━━━ Text
Bio

I've been around some!

As a teenager, I started playing in West End clubs that are now the stuff of legend - places such as Bunjie's and Les Cousins. At college, I  formed a free music collective, before I moved to the south coast for a day job. The folk music of Hampshire and West Sussex opened my eyes to our islands'  rich acoustic music traditions.  But my life drifted away from music, as I roamed around Europe and the Americas making a different sort of living. I still played from time to time in covers bands, and I made a couple of soundscapes for modern dance. Basically though, I was done with music.

But one evening in 2000 I was passing the evening in a bedsit in Antwerp where I was working… and I had the urge to pick up a guitar. I started writing again, and ended up recording an album of dubious merit, at home, on tape - just me and guitar. I started to make more tapes at home, and then play for people. The first ‘real’ album I made was in 2016 after I turned 60 - with my band Night Flight. 

I started performing wherever I was in the world. In far away places you could find me singing in clubs, bars and even busking - anywhere from London to Barcelona to Auckland. I particularly enjoy playing small venues, where I get to know people in the room. 

I write songs about people in unusual or far away places - geographically, in time and in the heart. All might come together in the lowlands of Suffolk, the remote islands of the Scottish Hebrides, the frozen Antarctic, a fragile wetlands in New Zealand,  the Thames estuary, the dry red dust of the Australian outback,....
━━━━━━
• _Task 1_
Answer these questions from the bio:
(a) In what year and in which city did the urge to pick up a guitar come back?
(b) What was the name of the band on the first "real" album?
(c) What kind of venues does the writer particularly enjoy playing?
• _Task 2_
Return the part of the bio that opens with the words "But one evening" and closes with "in the room.", copied exactly.
━━━ Data under study
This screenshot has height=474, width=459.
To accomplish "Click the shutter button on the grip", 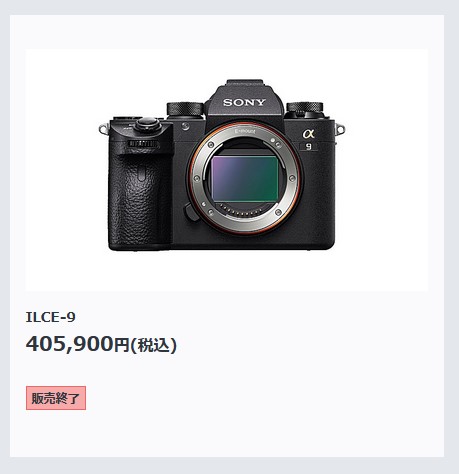I will (x=146, y=124).
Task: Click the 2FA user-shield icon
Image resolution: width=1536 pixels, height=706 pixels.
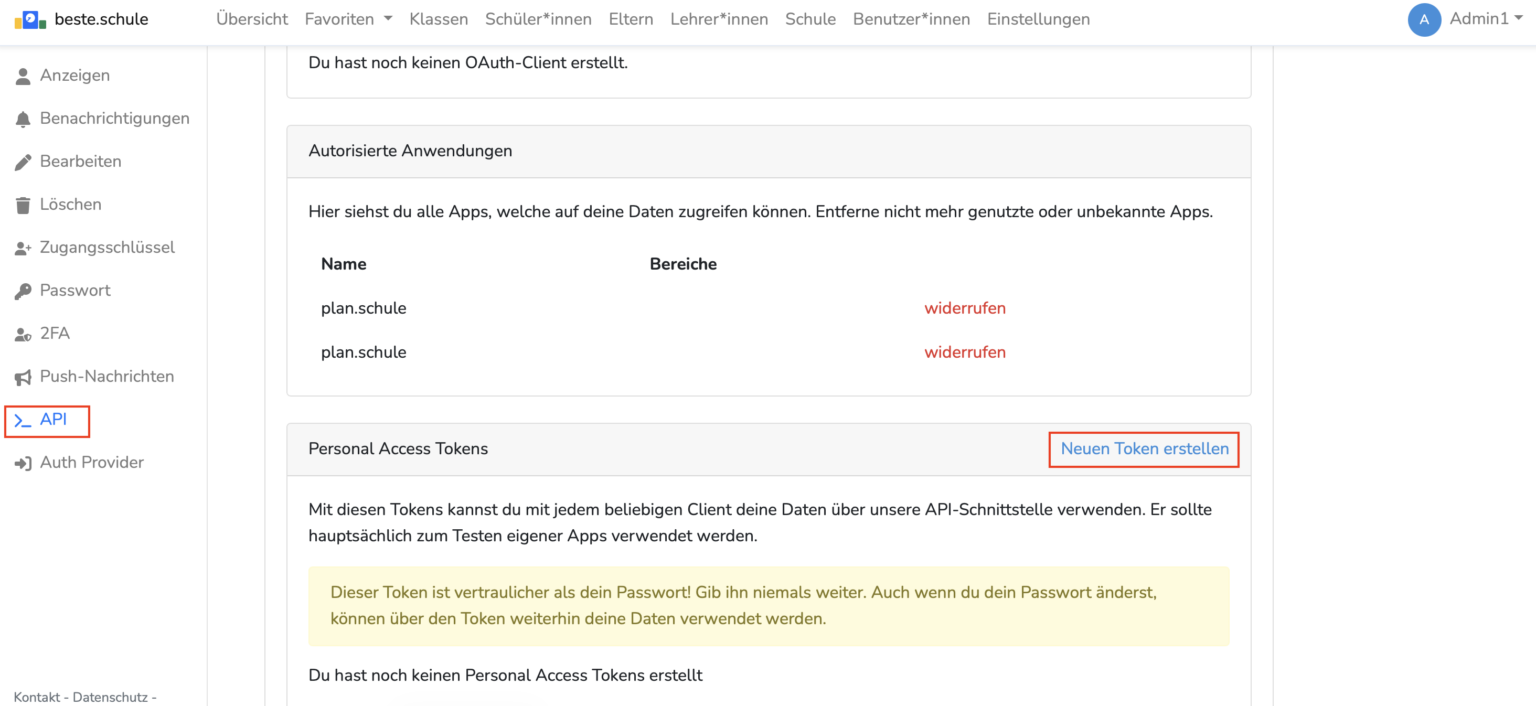Action: [x=23, y=334]
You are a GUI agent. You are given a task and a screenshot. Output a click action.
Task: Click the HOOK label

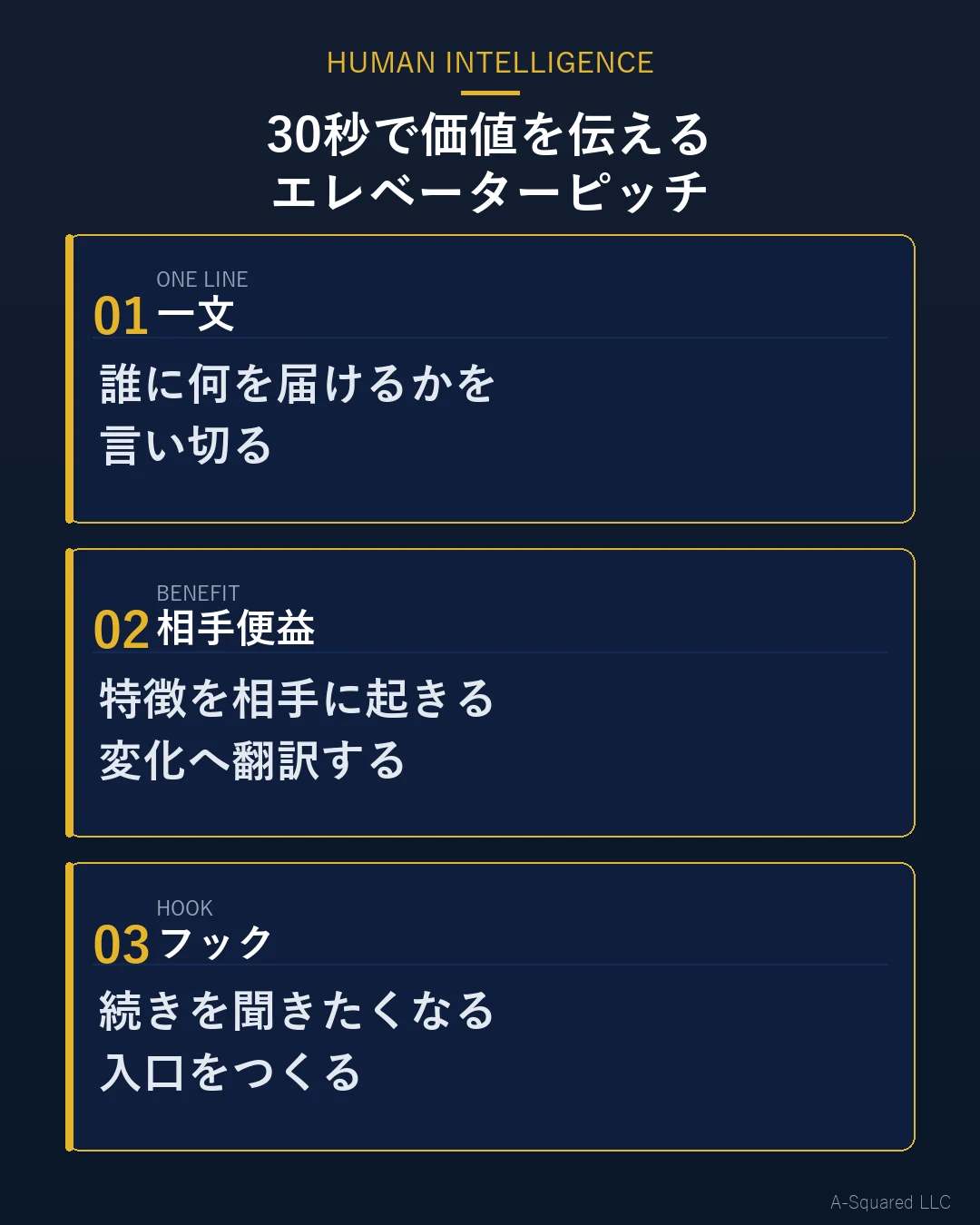[x=184, y=908]
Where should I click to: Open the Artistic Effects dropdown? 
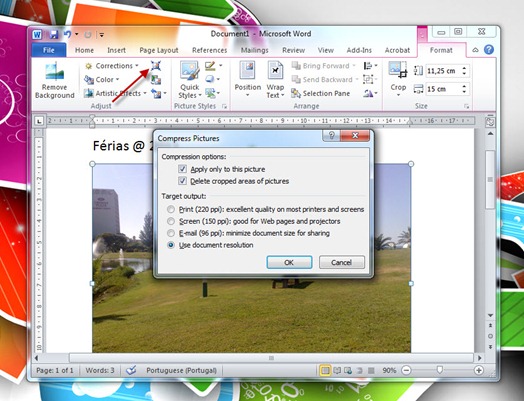click(116, 93)
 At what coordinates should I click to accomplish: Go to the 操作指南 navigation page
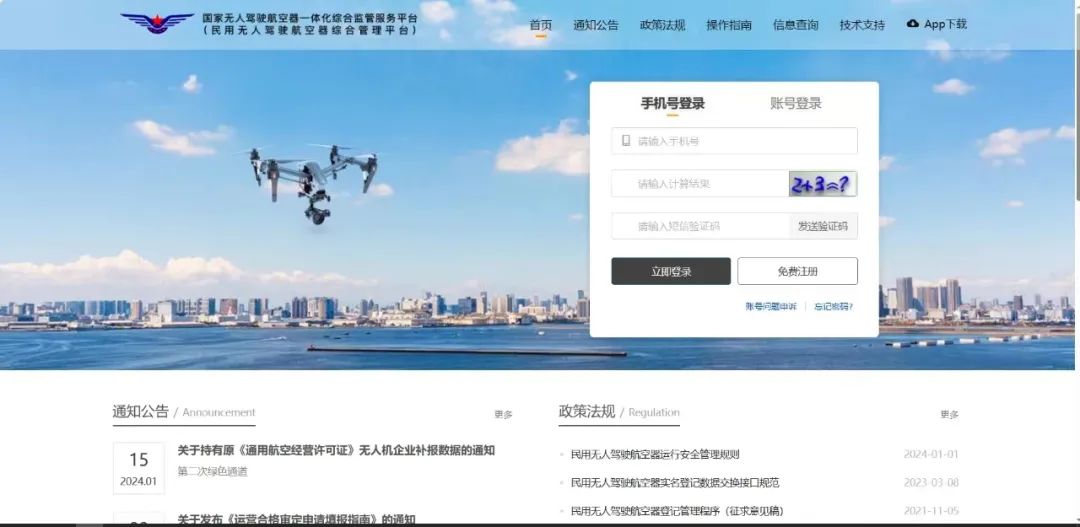pyautogui.click(x=729, y=25)
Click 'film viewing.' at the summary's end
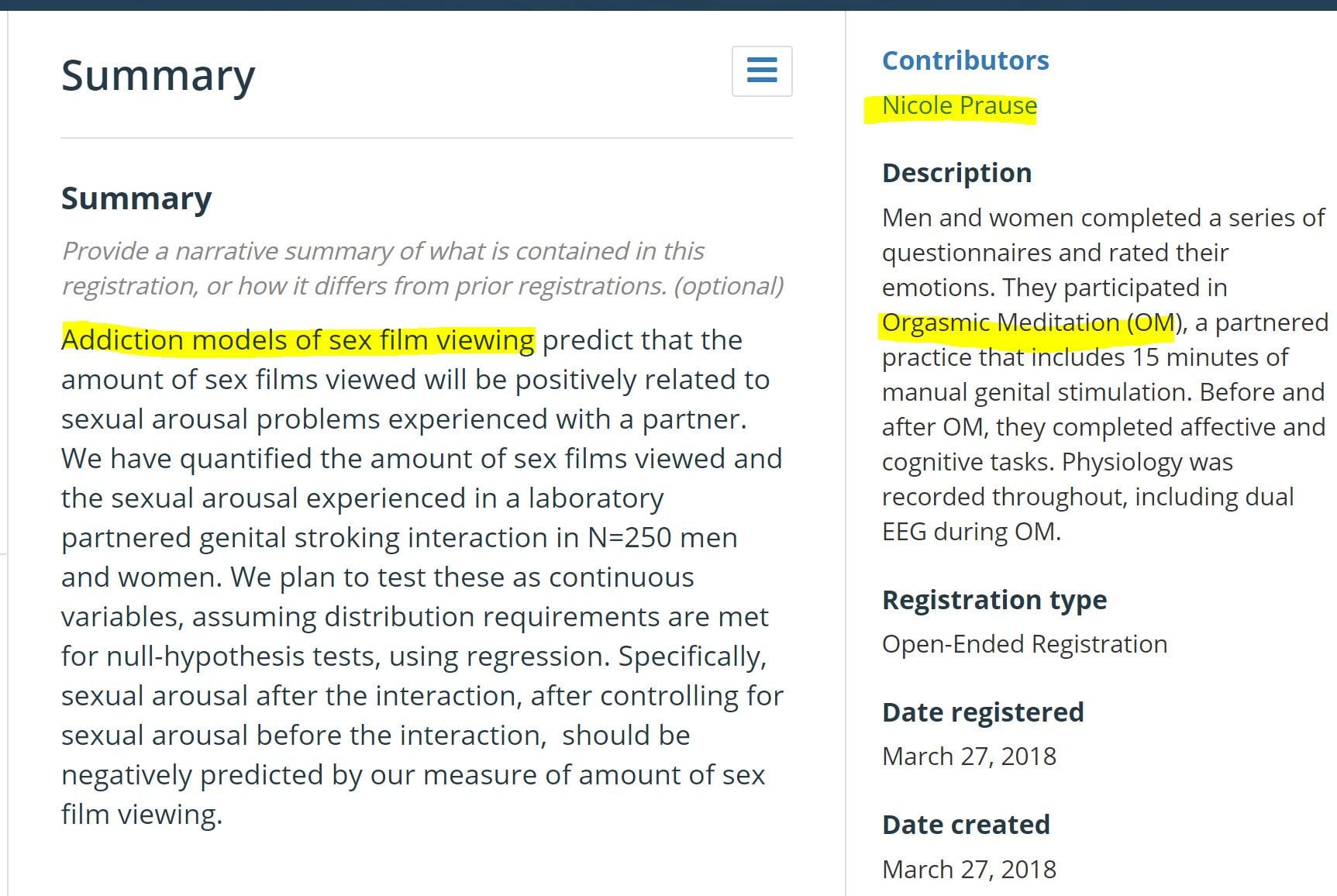 tap(141, 815)
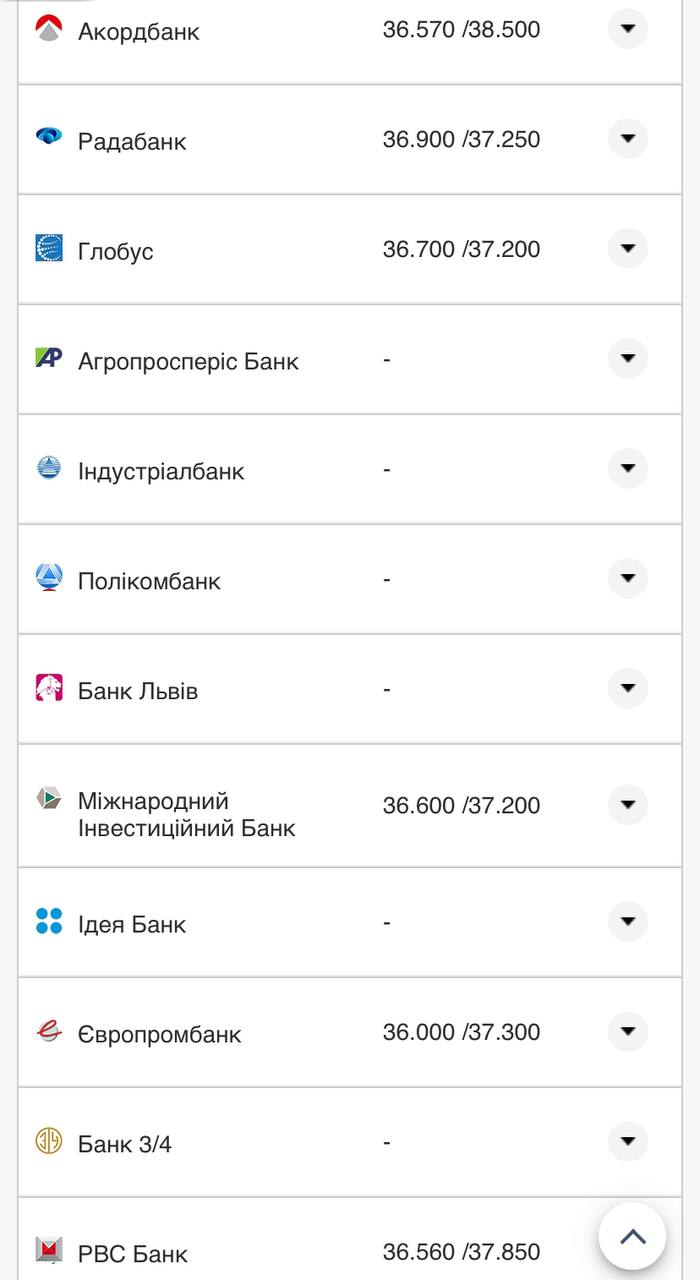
━━━━━━
• _Response 1_
(a) 2000, in Antwerp
(b) Night Flight
(c) Small venues

• _Response 2_
But one evening in 2000 I was passing the evening in a bedsit in Antwerp where I was working… and I had the urge to pick up a guitar. I started writing again, and ended up recording an album of dubious merit, at home, on tape - just me and guitar. I started to make more tapes at home, and then play for people. The first ‘real’ album I made was in 2016 after I turned 60 - with my band Night Flight. 

I started performing wherever I was in the world. In far away places you could find me singing in clubs, bars and even busking - anywhere from London to Barcelona to Auckland. I particularly enjoy playing small venues, where I get to know people in the room.